Officer Jarrett testified that codefendants Rasnick and Allen told her they had been
staying at the house to help repair it. Officer Jarrett said that she did not ask them whether
they had a key to the house, how long they had been staying there, or whether they resided
somewhere else. Officer Jarrett stated that codefendants Rasnick and Allen told her the
Petitioner had also been staying there and that they were all repairing the house. Officer
Jarrett said that other officers had gone to the house previously and had contact with the
Petitioner, that the officers stated a woman had been in the house with the Petitioner, and that
she did not know if the officers saw codefendant Rasnick or codefendant Allen.
Officer Jarrett testified that she searched the house and did not find any evidence.
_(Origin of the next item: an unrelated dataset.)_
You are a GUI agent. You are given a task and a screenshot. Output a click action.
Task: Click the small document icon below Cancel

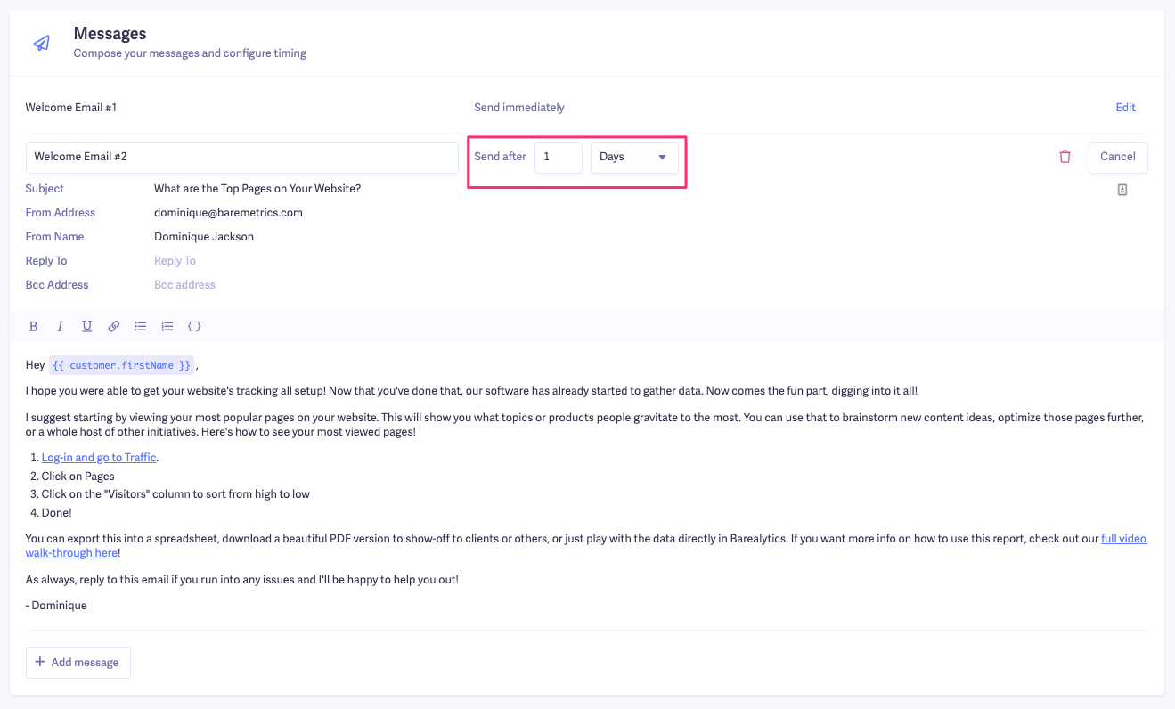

She
said that she walked into a side yard next to the house and found a burn pile about ten feet
from the steps. She said that after searching the burn pile, she searched the house again, and
that she recovered methamphetamine precursors inside and outside the house.
Officer Jarrett testified that she used codefendants Rasnick’s and Allen’s
identifications to run a National Criminal Information Center (NCIC) background check and
that in her experience, the address listed on a driver’s license was rarely correct. Officer
Jarrett said that she asked the Petitioner and the Petitioner’s brother whether they were
staying at the house and that she asked the Petitioner what codefendants Rasnick and Allen
were doing in the house. Officer Jarrett stated that the Petitioner told her he and
codefendants Rasnick and Allen were repairing the house.
On cross-examination, Officer Jarrett testified that Officer Marlow told her the
Petitioner followed Officer Marlow in his car so closely that the Petitioner’s car almost hit
Officer Marlow’s car. Officer Jarrett said that she was familiar with the Petitioner and his
brother and that when she heard the BOLO for a red Monte Carlo, she automatically thought
it referred to the Petitioner and his brother. She stated that the Petitioner’s brother denied
staying at the house and that Ms. Rasnick gave her consent to search the house. On redirect
examination, Officer Jarrett said that when the Petitioner gave Officer Marlow consent to
search his car, the Petitioner was inside Officer Marlow’s police cruiser.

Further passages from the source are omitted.